Today's space walk, scheduled to begin just before 9:30 a.m.CDT, paves the way for installation of the station's large solar arrays later this year as Chiao and McArthur install two current converter units to process power that will be generated by the arrays, and prepare the worksite where the arrays will be attached. The converter units - called DDCUs - are 129-pound power processing systems that will provide precisely regulated power output from the massive solar arrays. With assistance from robot arm operator Koichi Wakata, who will ferry the spacewalkers around the growing station, Chiao and McArthur will unfasten the DDCUs from their locations in Discovery's payload bay and install them on the Z1 Truss in a process that will take about two hours to complete.

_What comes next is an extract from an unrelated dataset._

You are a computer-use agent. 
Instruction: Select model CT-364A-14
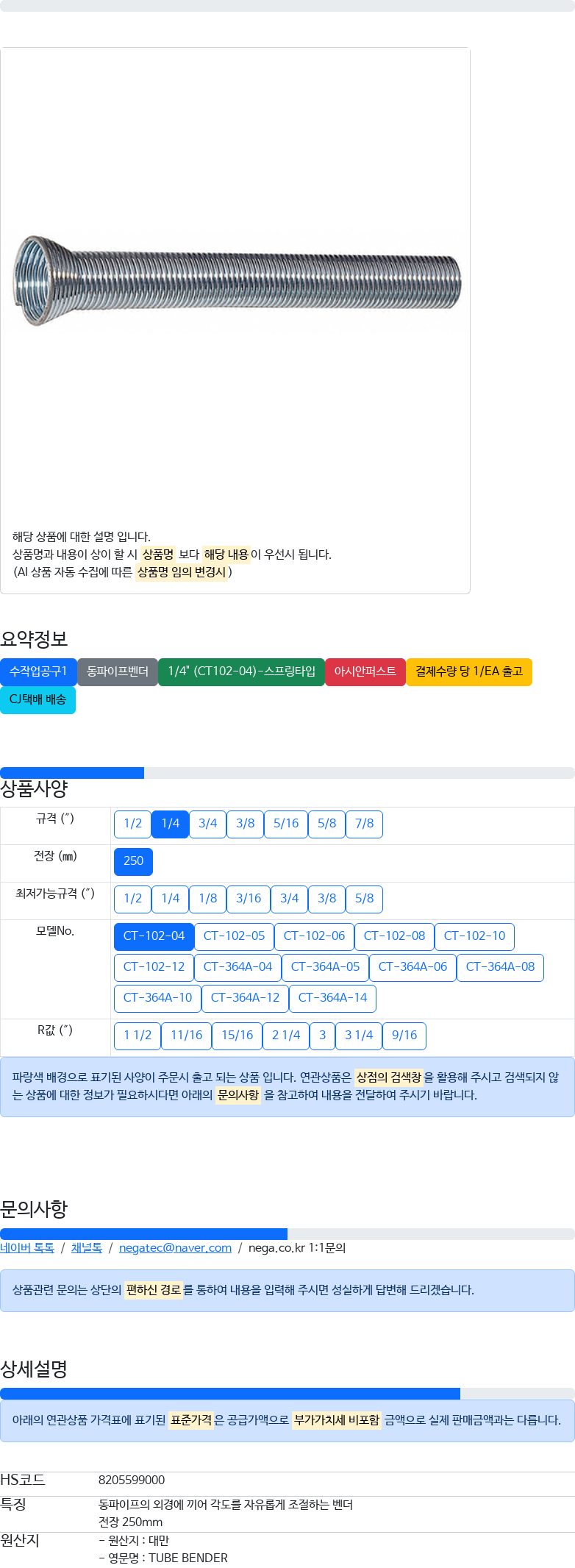point(332,998)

They will then turn their attention to final power cable connections on both the Z1 Truss and newly installed docking port, PMA-3, connecting and reconfiguring cables to route power from PMA-2 to PMA-3 for the arrival of Endeavour and the STS-97 crew next month. Finally, McArthur and Chiao will attach a second tool storage box on the Z1 Truss, providing a place to hold the tools and space walking aids that will be used during upcoming assembly flights. McArthur will retrieve a bag of tools and hardware attached to the exterior of the Unity module and place it in the storage boxes. The tools were temporarily stowed on Unity during a May 1999 space walk conducted by Astronauts Tammy Jernigan and Dan Barry during STS-96, the first shuttle docking with the International Space Station.
Overnight, space station flight controllers in Houston completed commanding a series of 16 bolts to their closed position, securing PMA-3 to its new location on the Unity module, following a planned 12-hour thermal conditioning period. The docking port, installed during yesterday's space walk, will be used by the STS-97 crew when Endeavour docks with the International Space Station.